"Bitti"

415 27 7
                                    

5 yıl sonra

Ece doğalı 5 yıl geçti. Hepsi büyüdü. Ben de 27 yaşındayım artık. Evet resmen yolu yarıladım. Bu yönden üzgünüm. Arzu, Sırma, Nur, Dila, Erva. Hepsi daha yeni evlendi. Berna da 17 yaşında. Sevgilisi bile var.

Sabah bir hareketlilik ile gözlerimi açtım. Ece yatakta zıplıyordu. "Anne baba uyanın bugün cumartesi". "Ece kızım sen bu kadar enerjiyi nerden buluyorsun?". Tekrar kafamı yastığa gömüp uyudum.

Can ve Ece fısır fısır konuşuyordu. "Lan bi' susun". Kıkırdama sesleri geldi. Sinirle arkamı döndüm. Telefonu elime aldım. Saat 10.30 Tarih 22 Temmuz. Ne!? Bugün benim doğum günüm. "Anne hadi kalk misafirler gelecek". "Ne misafiri?". "Anne bugün halam, Buse abla, Nur abla, Dila abla, Erva abla, teyzem, Sırma abla, Masal abla, sevgilileri ve eşleri. Bir de çocukları gelecek" "Niye?". "Anne illa gelmeleri için bir sebep mi var?". "Yok da şaşırdım"
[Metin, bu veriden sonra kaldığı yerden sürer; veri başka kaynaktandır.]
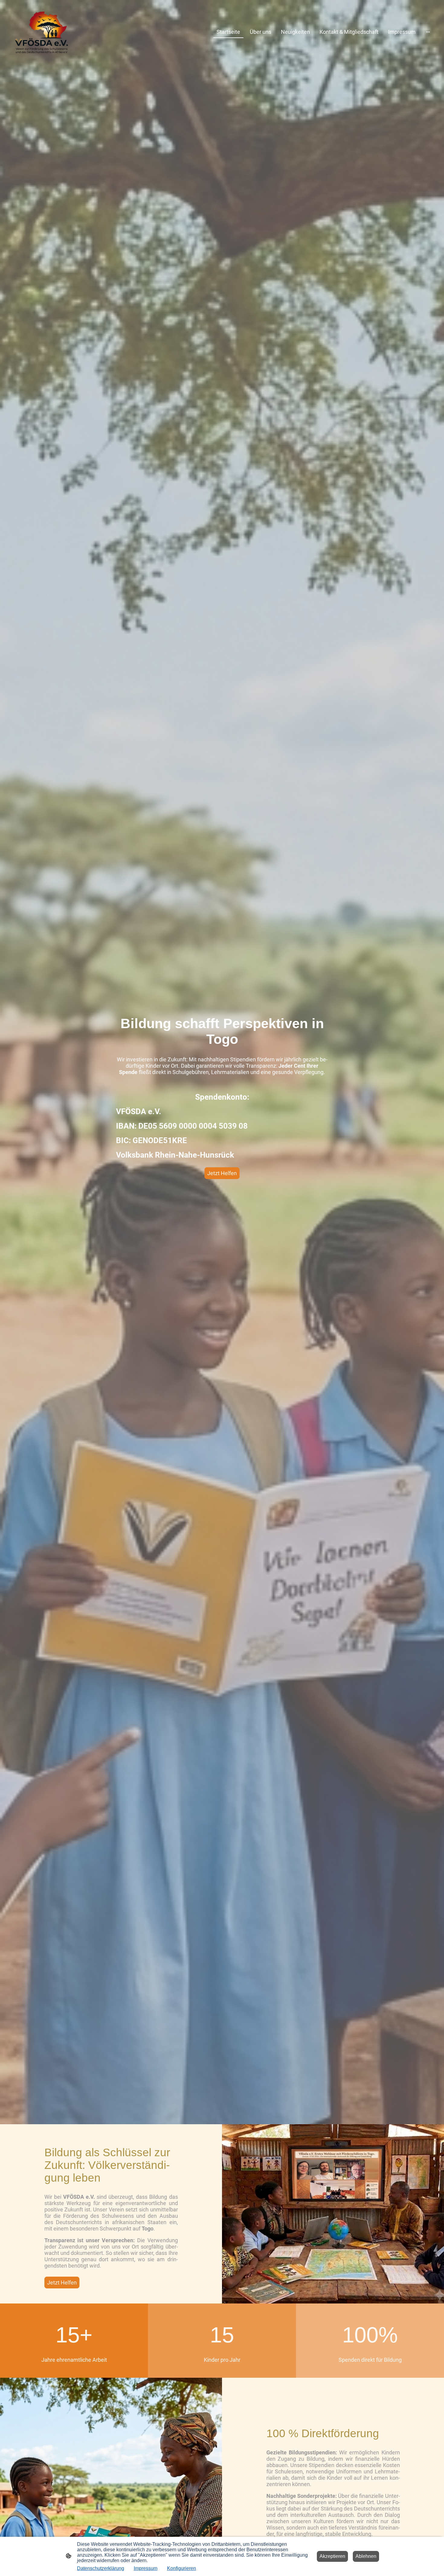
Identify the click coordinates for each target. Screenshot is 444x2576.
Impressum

Üstümden pikeyi attım. "Ece hanım eller ve yüzler yıkanmamış". Ece koşarak banyoya gitti. Arkasından gülerek baktım. Arkamdan Can sarıldı. "Acaba bir tane daha mı yapsak?". "Neden olmasın?". "Gerçekten mi?". "Gerçekten. Ama önce misafirler. Gel bana yardım et". "Offf". "Eşlere oflanmaz". "O annelere değil miydi?". "Neyse ne. Yürü". Birlikte mutfağa indik. Kahvaltıyı bahçeye hazırlayacaktım. Rahat rahat otururuz. "Anne baba". Ece koşarak yanımıza geldi. Üstüne tüllü elbisesini giymişti. "Şuna bakar mısın?". Elinde kolyem ile geldi. Onun boyuna geldim. "Çok güzelmiş. Nereden buldun bakalım". Ellerini arkasında birleştirip sallanmaya başladı. "Babası kızımız yaramazlık mı yapmış?". Can da yanımıza geldi. "Sanırım. Nerden buldun bunu bakalım?". "Annemin kutusundan". "Annesi biraz yapmış gibi". "Ne yapsak acaba?". "Bilmem". Ece'nin elinden kolyeyi alıp boynuna taktım. Gözlerimi kocaman açıldı. Sonra o küçücük ellerini boynuma doladı. "Teşekkür ederim annecim". "Rica ederim". "Kıskandım". "Ece baban kıskandı annecim. Bir de ona sarıl bakalım". Ece koşup Can'a sarıldı.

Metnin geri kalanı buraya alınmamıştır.